A question based on finding the periodicity of function.

Question

Find the periodicity of the function $f(x+1)+f(x-1)=\sqrt2 f(x)$. I tried to solve the problem by replacing $x$ with $(x+1)$ then $(x+2)$ and $(x+3)$. But could not get any answer please help me out as well as tell me the procedure as to how to go about these types of questions.

Answer 1

That's not a function, it's an equation. You want the period of a solution $f(x)$ of the equation.

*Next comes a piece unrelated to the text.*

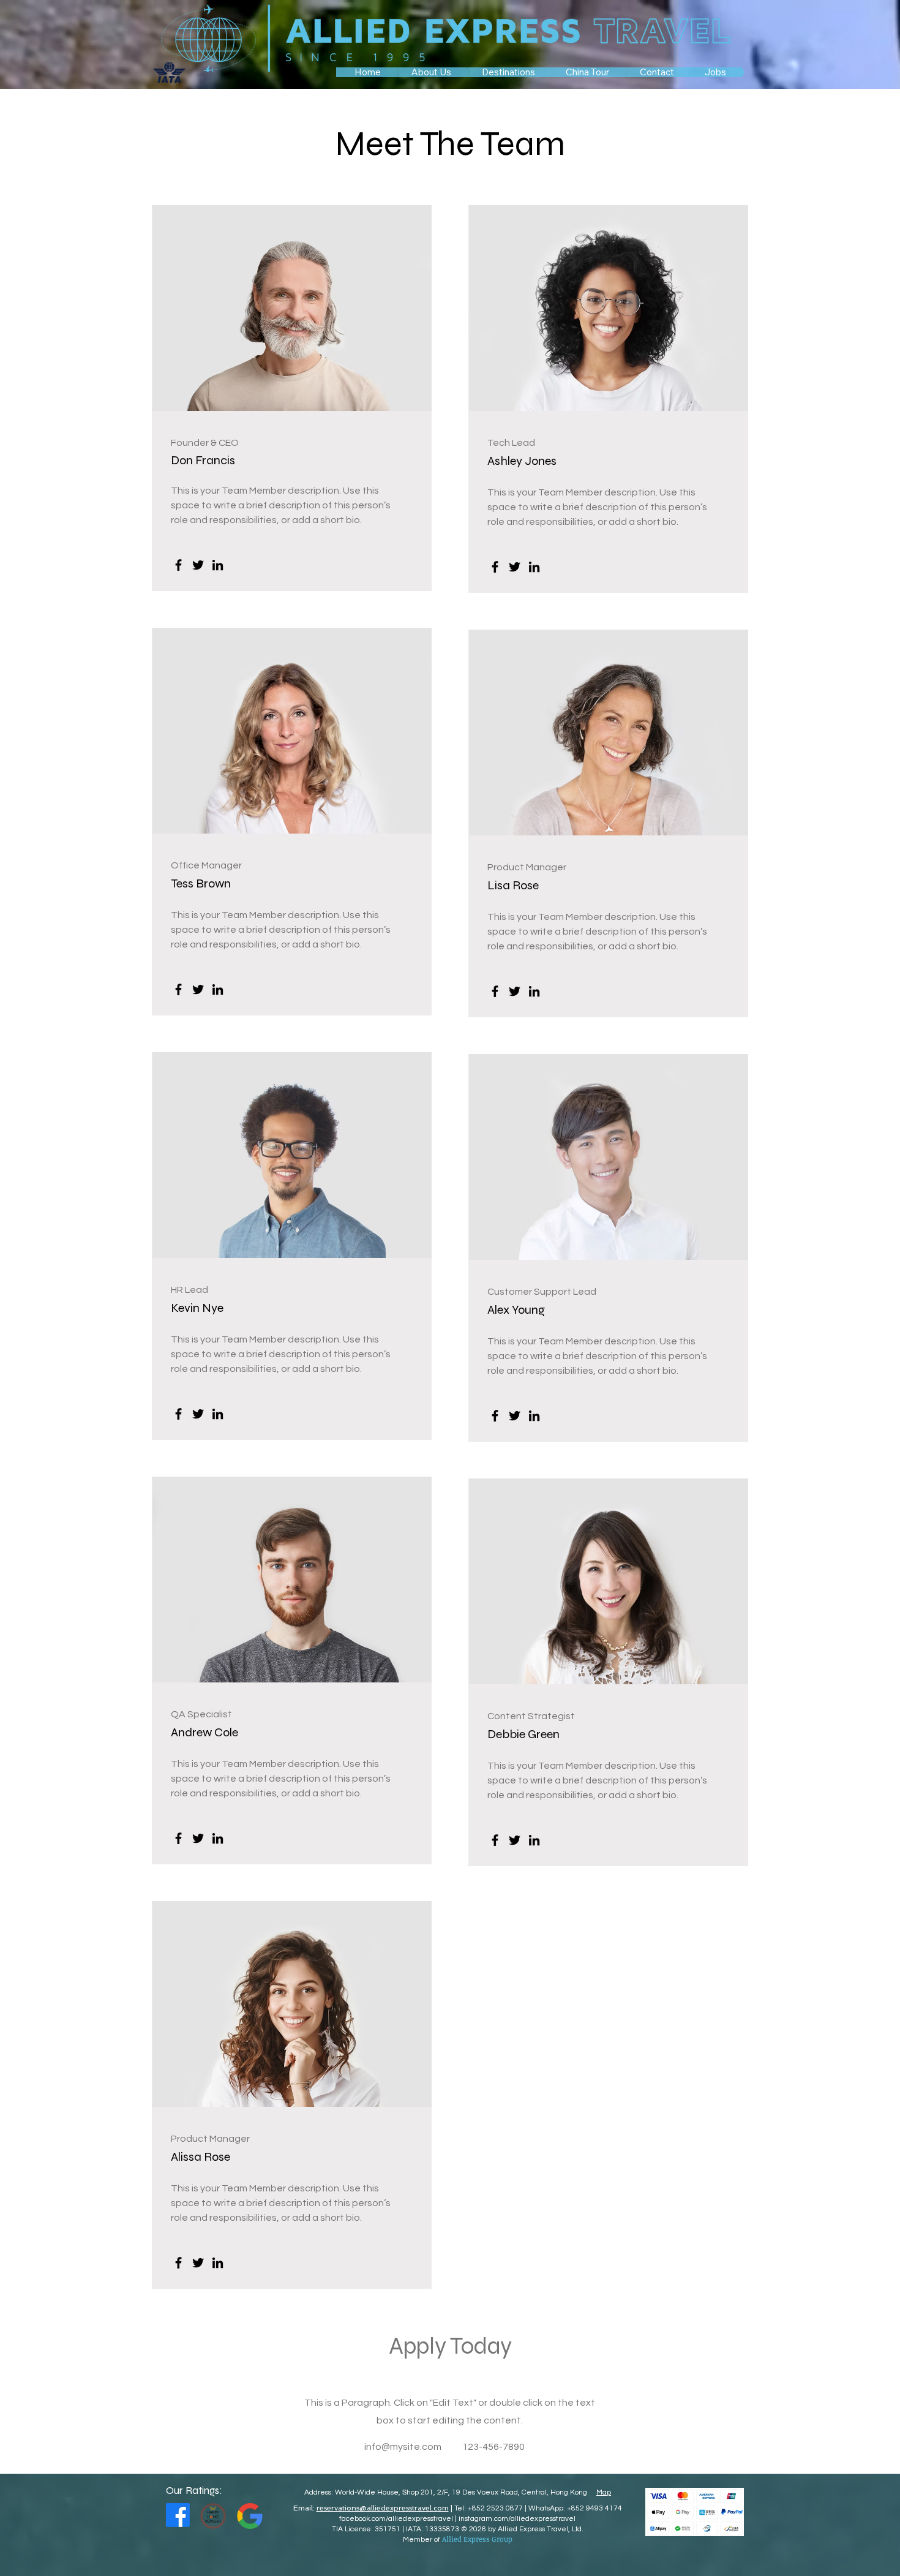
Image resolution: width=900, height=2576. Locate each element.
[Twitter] (198, 565)
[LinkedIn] (217, 565)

Hint: Express $f(x)$ in terms of $f(x-1)$ and $f(x-2)$, then in terms of $f(x-2)$ and $f(x-3)$ (by using the expression for $f(x-1)$), then $f(x-3)$ and $f(x-4)$. This should tell you something useful.

Answer 2

Applying the given equation with $x$ changed to $x+1$ in the first term and $x$ change to $x-1$ in the second term we get$$[f(x+2)+f(x)]+[f(x)+f(x-2)]$$ $$=\sqrt 2 f(x+1)+\sqrt 2 f(x-1)=\sqrt2 \sqrt 2f(x)=2f(x).$$ Hence $[f(x+2)+f(x-2)]=0$ or $f(x+2)=-f(x-2)$. Applying this twice you get $f(x+4)=f(x-4)$ or $f(x+8)=f(x)$.